La Cibeles de Madrid fue la tumba de la Revolución Gloriosa de Prim y el balcón de la tricolor republicana en el 31, de la misma forma que la Concorde de París ubicó la guillotina del fanático Robespierre y recibe, en las citas electorales de hoy, el eco de la Marsellesa, en la versión bizarra de Marine Le Pen. Las piedras permanecen; los símbolos solo las cubren, pero no las modifican.
Pensando precisamente en la fuerza pétrea del engranaje constitucional, el ministro de Universidades, Joan Subirats, manifiesta que la mesa de diálogo debe acabar desembocando en un tipo de consulta pactada, descartando un referéndum de autodeterminación. Daniel Inneraty le acompaña: “Es mejor pactar un acuerdo que votar un referéndum”; pero Lacalle le advierte: “Europa necesita grandes acuerdos entre los partidos políticos que erradiquen todo lo que mine su unidad”. Si Sánchez no se opone a esta última versión de la consulta, Vox montará un nuevo carajal y tratará de sacar un rédito electoral inmediato, detrayéndole al PP una parte del voto vacilante. Subirats ha sido el último en sacar al genio de la lámpara: desata el fantasma de la consulta y le pega un cachete virtual al jefe de Gobierno que impacta en el mentón de Feijóo. La inteligencia reptiliana de Moncloa puede con todo.

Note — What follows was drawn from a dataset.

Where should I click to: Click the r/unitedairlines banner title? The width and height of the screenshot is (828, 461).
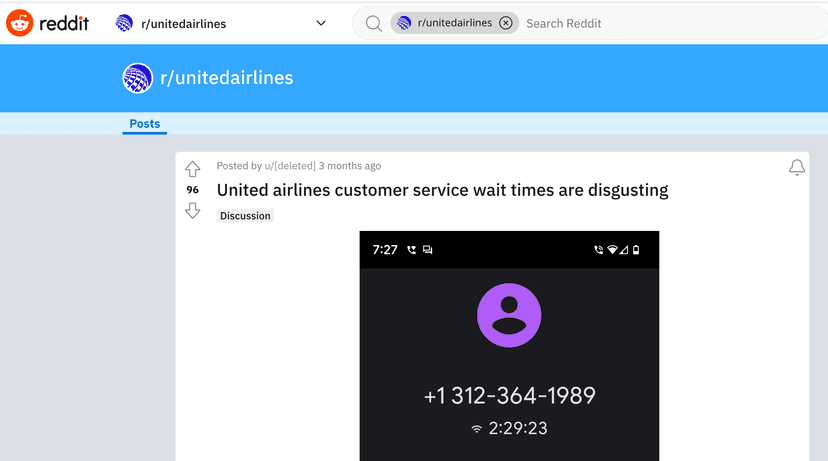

La teatralidad de la política española es tan extrema que jamás acepta manifestarse como un síntoma. Bajo el dintel de la España rota, el PSOE alardea de versatilidad, Podemos se acerca al precipicio, Vox se extralimita y el PP pierde la batalla del centro, recién iniciada. El maquillaje de Borja Sémper se pone a prueba. Si el portavoz electoral de Génova mantiene el perfil bajo, la tormenta durará dos días y Vox se cocerá un poco más en su propia salsa. Si es Cuca Gamarra la que se ata los machos, crecerá el sembrado electoral de la extrema derecha. Pero lo mejor está por llegar: la número dos factual del partido conservador, Díaz Ayuso, nombrada ayer Alumna Ilustre de la Complutense, contiene la respiración desde que Feijóo le prohibió participar en la manifestación en Cibeles contra Sánchez del pasado sábado. Feijóo tampoco estaba por puro temor agorafóbico. Se recluyó en el oratorio de San Felipe Neri, sede de las Cortes de Cádiz, para anunciar sus 60 propuestas y pedir que prevalezca la lista más votada. Lo que apunta el líder de la oposición supondría cavar trincheras en los fundamentos de la potestad legislativa de las Cortes. ¿Qui prodest? ¿A quién beneficiaría?
La gente quiere compromiso, no especulaciones. Están en juego un millón de votos, los mismos que harán presidente a Sánchez o a Feijóo; el millón de ciudadanos que viajarán al centro derecha o se quedarán en el centro izquierda en las municipales de mayo. Los mismos votos que, dentro de 10 meses, decantarán la balanza en las generales. Feijóo atraviesa un vivo sin vivir en mí; es un líder alfeñique, sin la retranca de Mariano Rajoy.
Bajo la presión del populismo, los adoquines y las plazas están desplazando a las cámaras legislativas. Las tornas han cambiado: la derecha vive frente a los monumentos, piedras inmutables, mientras la izquierda institucionaliza sus combates; justo lo que ha hecho Subirats al hablar de consulta, protegido por el paraguas constitucional que niega el referéndum de autodeterminación. Y sin embargo, ha abierto de nuevo la caja de los truenos, que comparte con el PSC. Es el cuento de nunca acabar: una consulta, aunque no determinante, socavaría los cimientos de un Estado puesto a prueba por sucesivas crisis, salvadas por los Presupuestos generales de un Gobierno cuyo presidente ha reforzado el papel de España en la UE. La experiencia demuestra que el fuego amigo no debilita al Gobierno, pero Moncloa vive en el alambre, mientras se va acercando el examen final: un millón de votos.